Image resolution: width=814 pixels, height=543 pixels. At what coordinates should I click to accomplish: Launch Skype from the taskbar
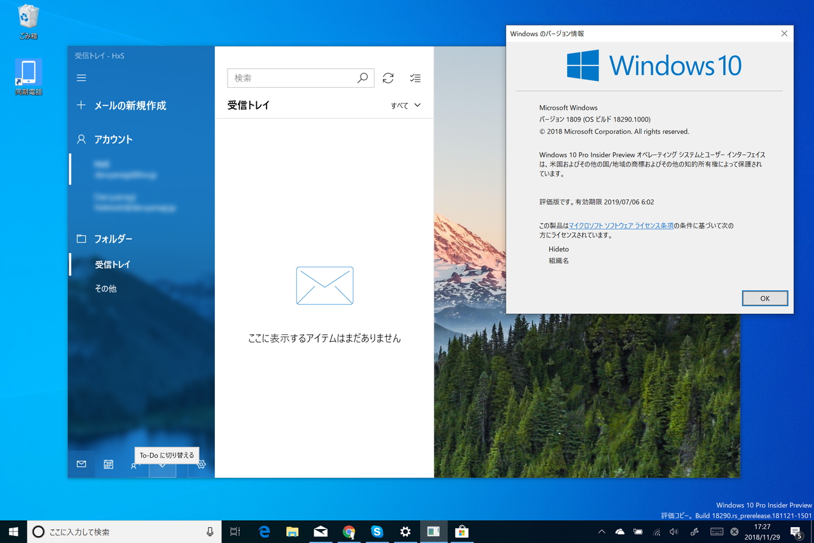[x=378, y=532]
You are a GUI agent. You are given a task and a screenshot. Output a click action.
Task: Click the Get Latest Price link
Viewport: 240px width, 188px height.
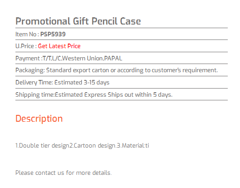coord(59,46)
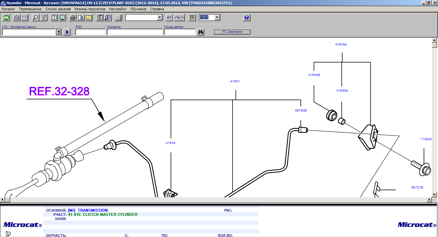Search with the binoculars icon

click(201, 32)
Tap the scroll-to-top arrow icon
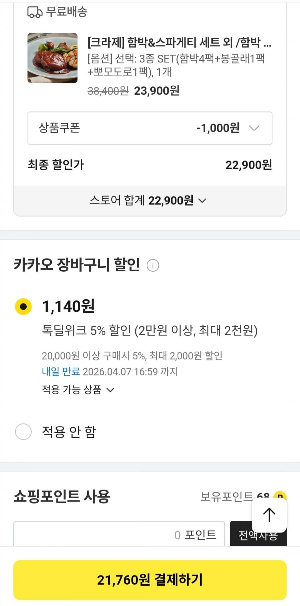 [x=269, y=515]
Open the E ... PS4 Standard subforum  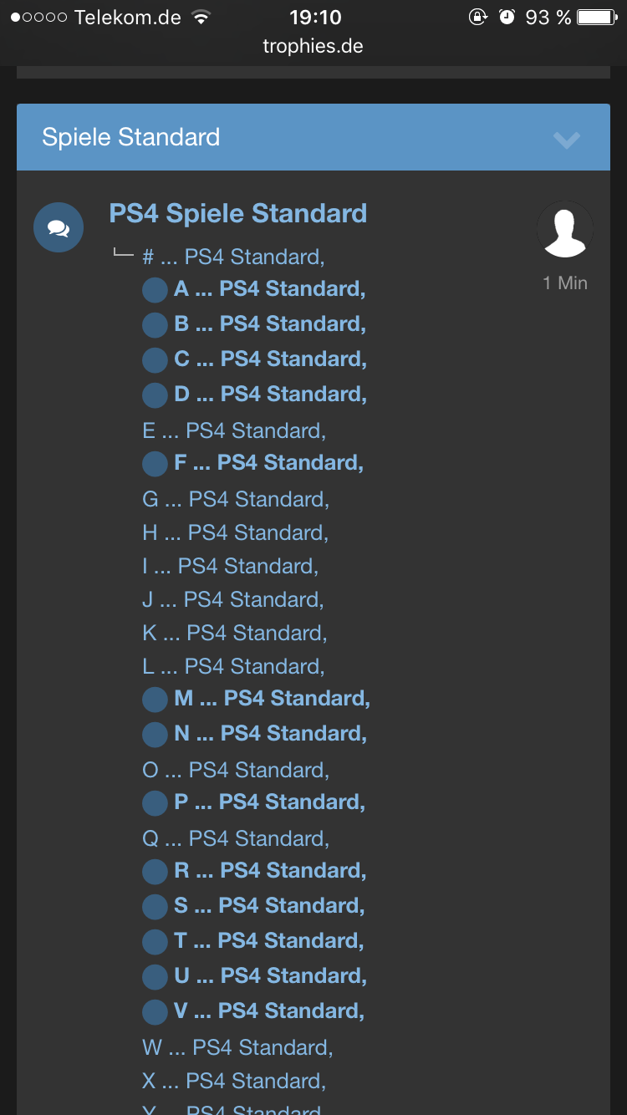(x=234, y=430)
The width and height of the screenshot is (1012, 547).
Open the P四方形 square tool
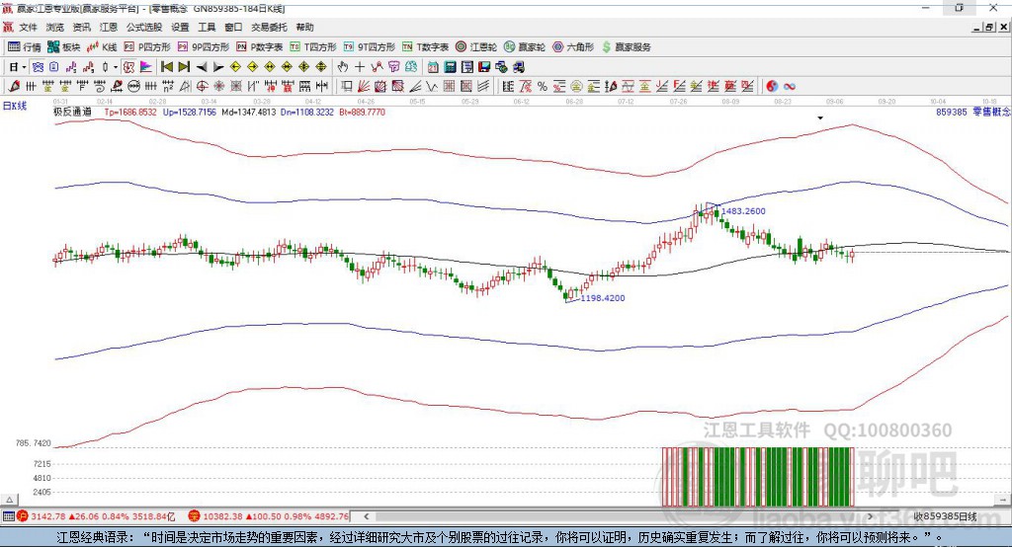[x=146, y=46]
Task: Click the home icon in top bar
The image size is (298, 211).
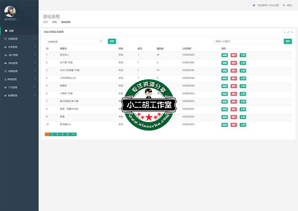Action: tap(254, 5)
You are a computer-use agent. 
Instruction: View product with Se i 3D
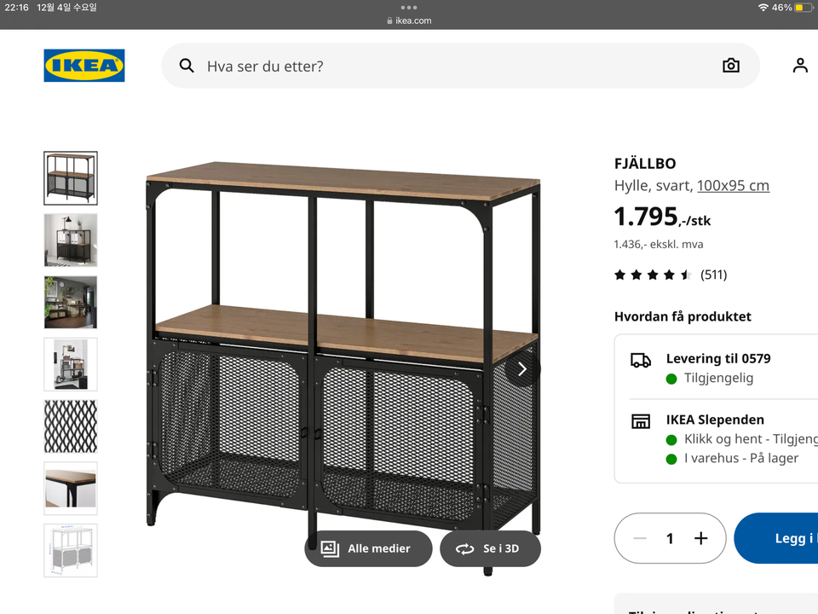[490, 548]
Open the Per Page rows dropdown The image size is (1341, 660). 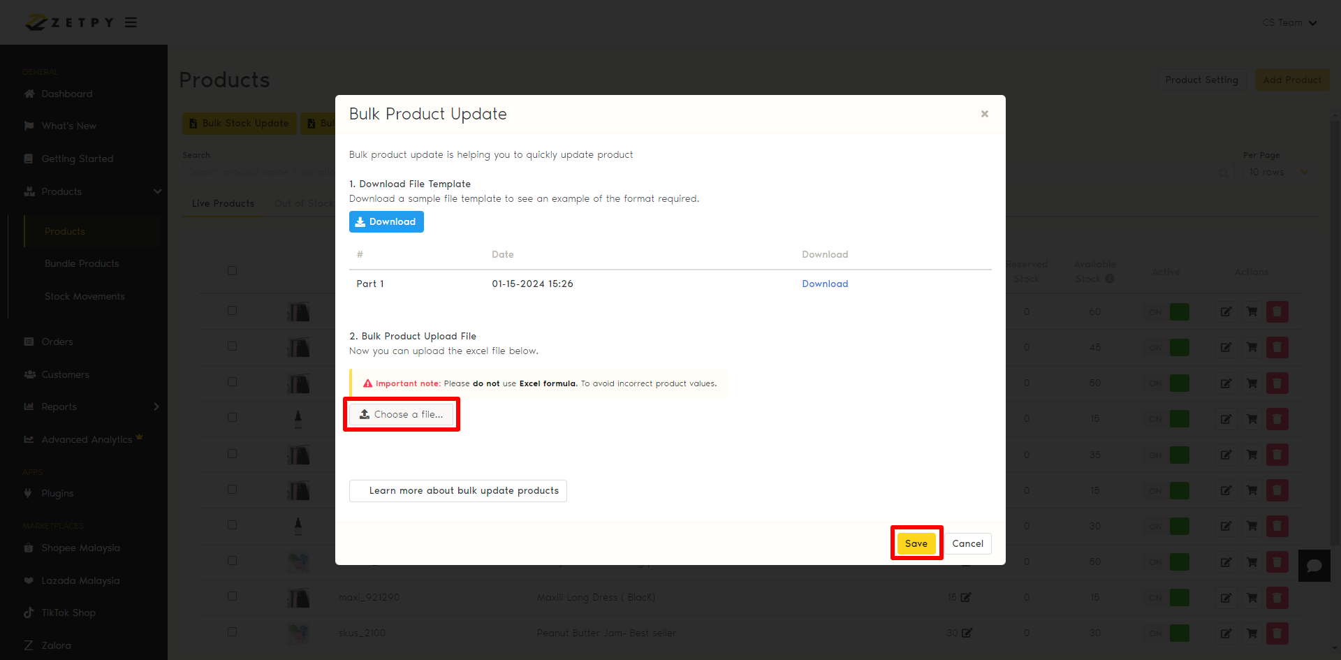1278,172
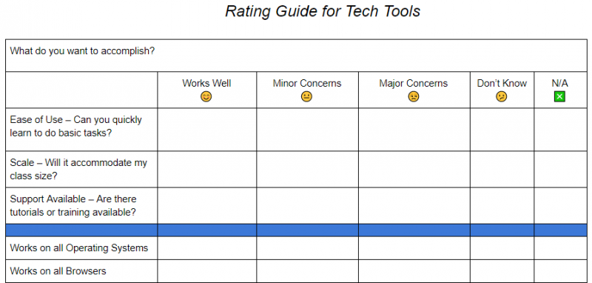
Task: Click the Scale class size row label
Action: coord(78,169)
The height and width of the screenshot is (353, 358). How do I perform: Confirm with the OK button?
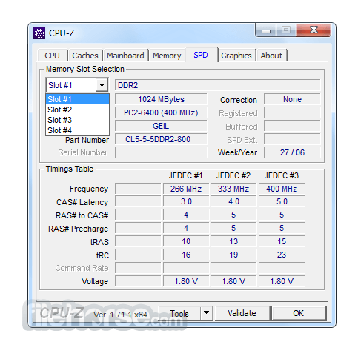[299, 313]
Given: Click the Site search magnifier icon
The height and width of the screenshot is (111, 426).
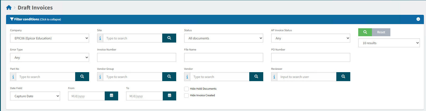Looking at the screenshot, I should (169, 38).
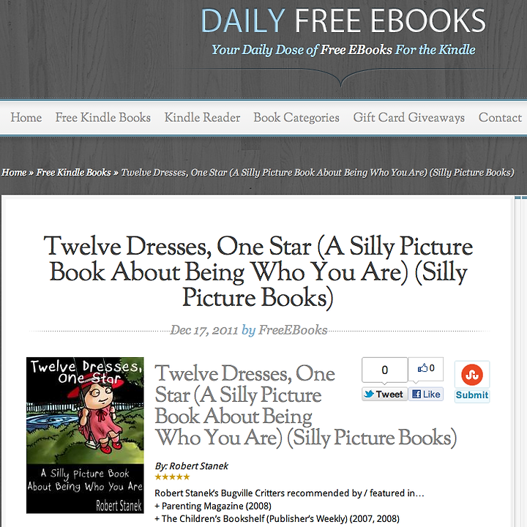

++++++++

*TASK BRIEF*. Give only how many lines above hold "agent".

*THE ANSWER*. 2